CenturyLink is not dumb or evil, it just has different priorities for investment than what communities need. The sooner local governments understand this, the better. Heck, CenturyLink itself has made this point in Minnesota: CenturyLink Minneapolis Building
We’re a public company. We have shareholders. We have rules and commitments. If you’re smaller, the shareholders are the owners. There’s more flexibility – especially if owners/shareholders are local.
Minnesota Public Radio summed it up:
Noting that CenturyLink wants every customer it can find, Ring pointed out that the company nonetheless needs a return on investment that satisfies shareholders and meets the demands of larger commitments and fiduciary responsibilities.

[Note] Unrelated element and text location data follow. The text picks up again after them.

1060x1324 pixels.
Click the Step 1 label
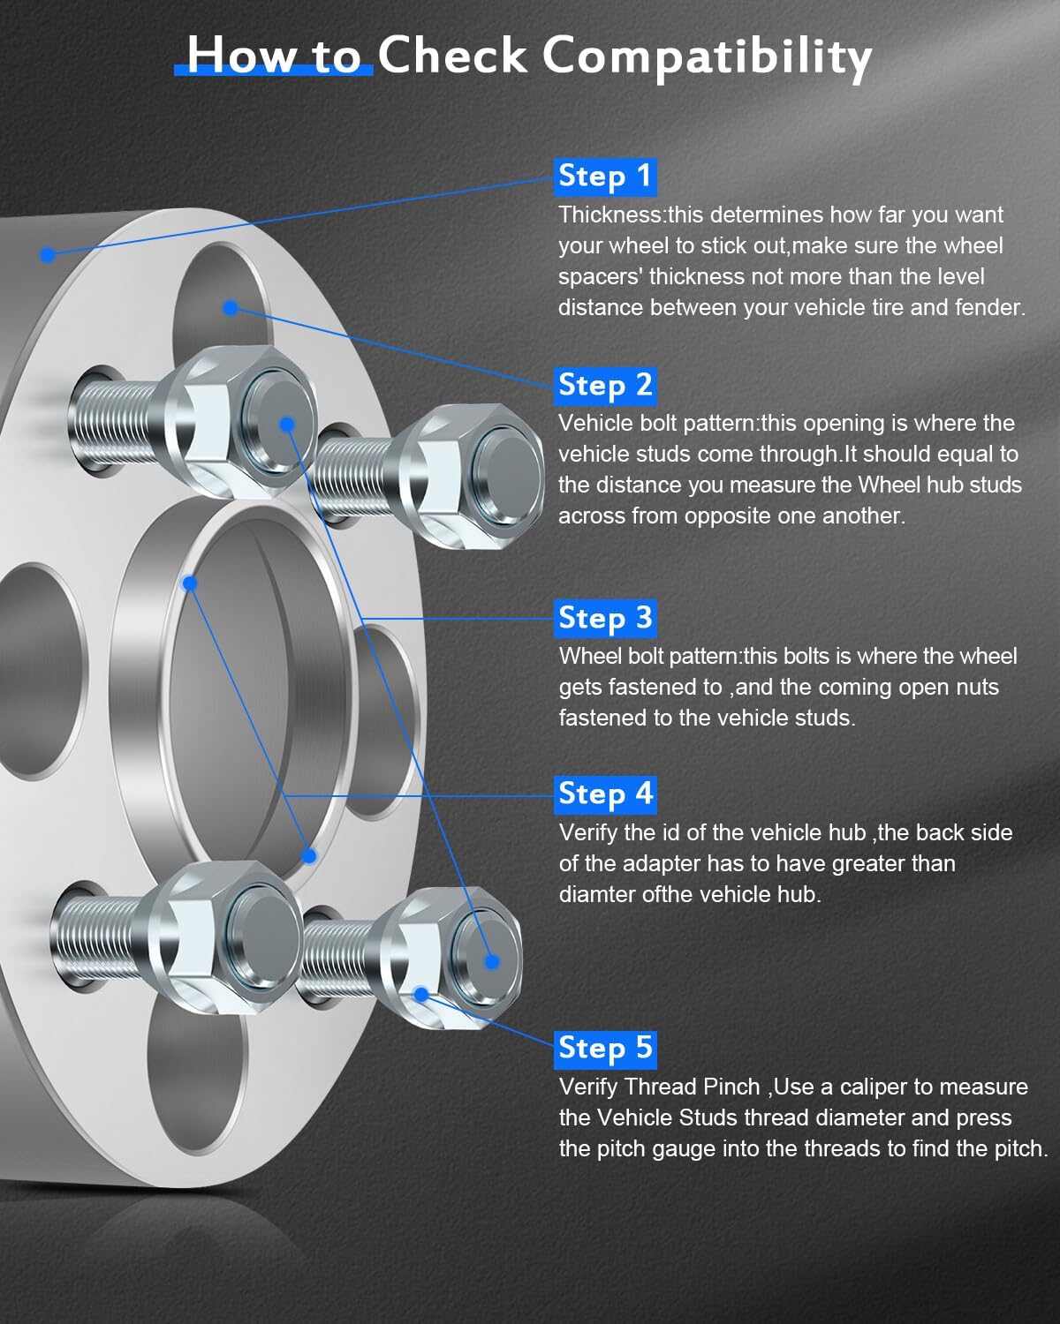click(605, 176)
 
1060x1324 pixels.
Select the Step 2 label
click(605, 385)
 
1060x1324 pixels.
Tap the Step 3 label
click(605, 618)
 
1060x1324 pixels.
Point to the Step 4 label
click(605, 794)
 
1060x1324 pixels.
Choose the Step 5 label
click(605, 1048)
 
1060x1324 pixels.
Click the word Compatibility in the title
click(707, 56)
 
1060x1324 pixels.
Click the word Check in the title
click(452, 56)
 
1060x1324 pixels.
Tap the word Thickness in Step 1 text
click(610, 214)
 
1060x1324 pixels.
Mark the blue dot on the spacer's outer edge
click(48, 254)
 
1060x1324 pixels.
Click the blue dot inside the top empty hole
click(231, 307)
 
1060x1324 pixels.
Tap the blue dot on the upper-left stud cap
click(286, 425)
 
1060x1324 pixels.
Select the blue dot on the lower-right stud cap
click(492, 962)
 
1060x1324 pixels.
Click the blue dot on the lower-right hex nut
click(421, 995)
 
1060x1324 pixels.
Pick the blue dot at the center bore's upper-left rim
click(189, 583)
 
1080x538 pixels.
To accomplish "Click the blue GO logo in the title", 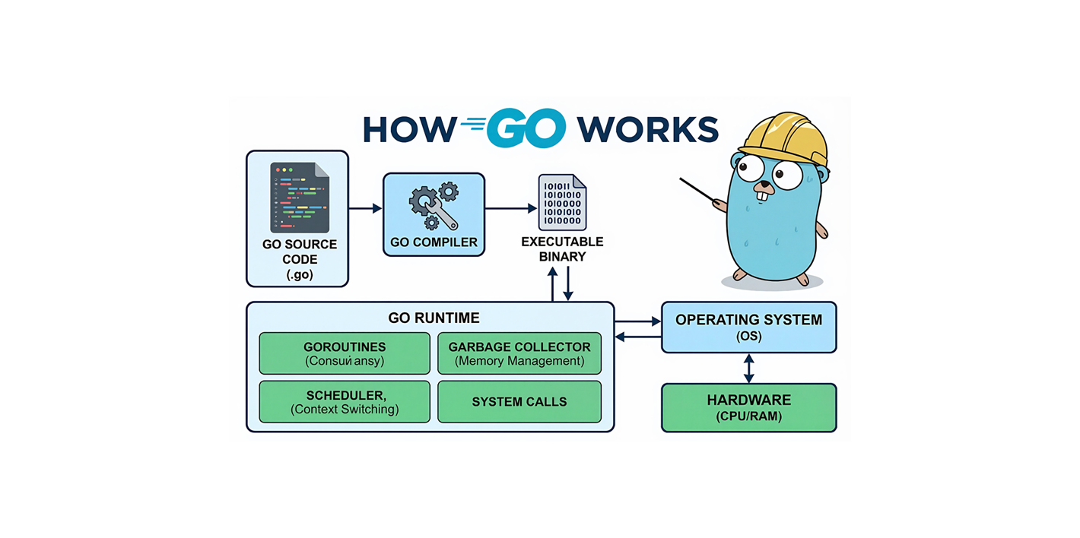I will (x=525, y=128).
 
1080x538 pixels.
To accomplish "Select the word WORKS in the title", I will (x=647, y=129).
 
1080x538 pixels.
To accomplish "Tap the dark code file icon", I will (x=300, y=198).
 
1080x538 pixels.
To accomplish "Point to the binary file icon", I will (x=562, y=202).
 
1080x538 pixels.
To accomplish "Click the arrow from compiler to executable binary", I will (x=510, y=208).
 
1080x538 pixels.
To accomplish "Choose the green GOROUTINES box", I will (x=345, y=353).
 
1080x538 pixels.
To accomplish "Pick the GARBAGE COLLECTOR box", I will (x=519, y=353).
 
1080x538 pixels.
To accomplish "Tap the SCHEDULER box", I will (x=345, y=402).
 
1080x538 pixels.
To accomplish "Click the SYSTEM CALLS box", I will (x=519, y=402).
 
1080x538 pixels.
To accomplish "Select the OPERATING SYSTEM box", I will (x=748, y=327).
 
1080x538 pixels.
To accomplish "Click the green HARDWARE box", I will (x=748, y=407).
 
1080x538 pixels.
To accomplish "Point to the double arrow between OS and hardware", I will (x=749, y=369).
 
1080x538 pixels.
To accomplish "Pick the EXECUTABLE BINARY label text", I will (x=562, y=249).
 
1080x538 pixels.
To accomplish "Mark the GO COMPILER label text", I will (x=434, y=243).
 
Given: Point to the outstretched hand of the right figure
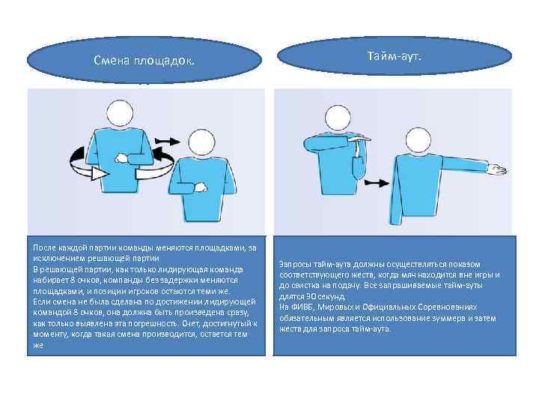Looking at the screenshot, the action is (x=496, y=171).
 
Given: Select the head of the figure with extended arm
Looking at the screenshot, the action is (x=403, y=124).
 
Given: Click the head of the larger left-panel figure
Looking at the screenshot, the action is (x=121, y=113).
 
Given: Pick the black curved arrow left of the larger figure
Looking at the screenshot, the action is (x=79, y=158).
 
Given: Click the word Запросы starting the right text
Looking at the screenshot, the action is (x=293, y=264).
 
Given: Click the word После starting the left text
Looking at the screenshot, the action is (x=43, y=247).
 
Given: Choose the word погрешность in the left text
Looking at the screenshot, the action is (x=149, y=323).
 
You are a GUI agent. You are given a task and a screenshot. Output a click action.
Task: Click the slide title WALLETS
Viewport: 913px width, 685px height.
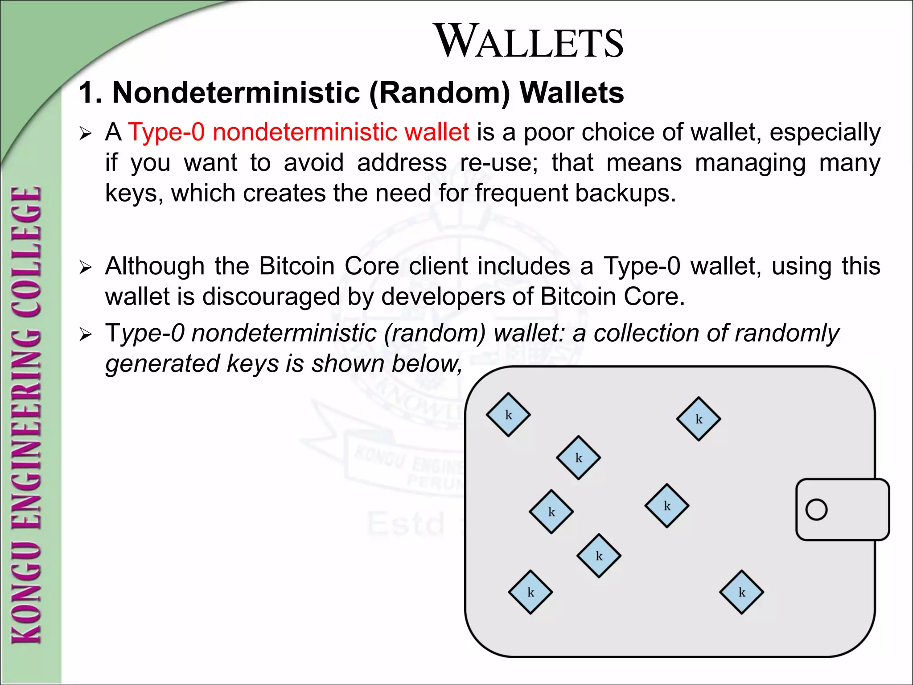[530, 41]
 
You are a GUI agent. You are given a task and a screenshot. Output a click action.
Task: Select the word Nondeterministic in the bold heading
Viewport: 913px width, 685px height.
[236, 93]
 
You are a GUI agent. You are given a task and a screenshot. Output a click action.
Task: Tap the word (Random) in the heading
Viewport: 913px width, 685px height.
[440, 93]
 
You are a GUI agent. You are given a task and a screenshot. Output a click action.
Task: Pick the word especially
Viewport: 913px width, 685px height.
[825, 133]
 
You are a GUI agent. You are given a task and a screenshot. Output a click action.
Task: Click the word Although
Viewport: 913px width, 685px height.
[155, 267]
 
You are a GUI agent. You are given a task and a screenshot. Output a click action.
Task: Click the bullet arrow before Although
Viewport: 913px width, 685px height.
[85, 268]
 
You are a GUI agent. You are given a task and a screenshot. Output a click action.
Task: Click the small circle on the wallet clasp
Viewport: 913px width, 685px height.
[816, 509]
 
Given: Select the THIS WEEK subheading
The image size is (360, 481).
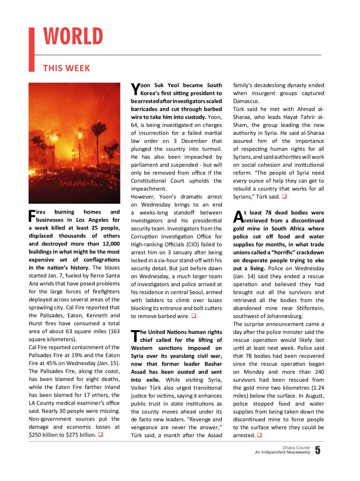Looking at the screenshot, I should (x=67, y=68).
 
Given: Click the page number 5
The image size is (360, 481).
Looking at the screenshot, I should (x=318, y=450).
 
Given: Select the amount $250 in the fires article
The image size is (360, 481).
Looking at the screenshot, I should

The lesson is clear. Omaha is a outlier, don't count on CenturyLink to invest in better connections for your community. And finally, I could not resist but note Julius Genachowski's final hurrah: One of the last acts of former Chairman Genachowski was to rush out a press release praising this limited pilot, though the former Chairman has ignored much more impressive citywide announcements of gigabit availability in other communities including Wilson, North Carolina; Clarksville, Tennessee; Tullahoma, Tennessee; and even a small company doing an apartment complext in Albuquerque, New Mexico: CityLink Fiber. The federal government remains clueless in this regard, blinding by the lobbying glitz of powerful industries. The big cable and telephone companies will not solve our Internet connectivity problems. Communities are wise to depend on themselves.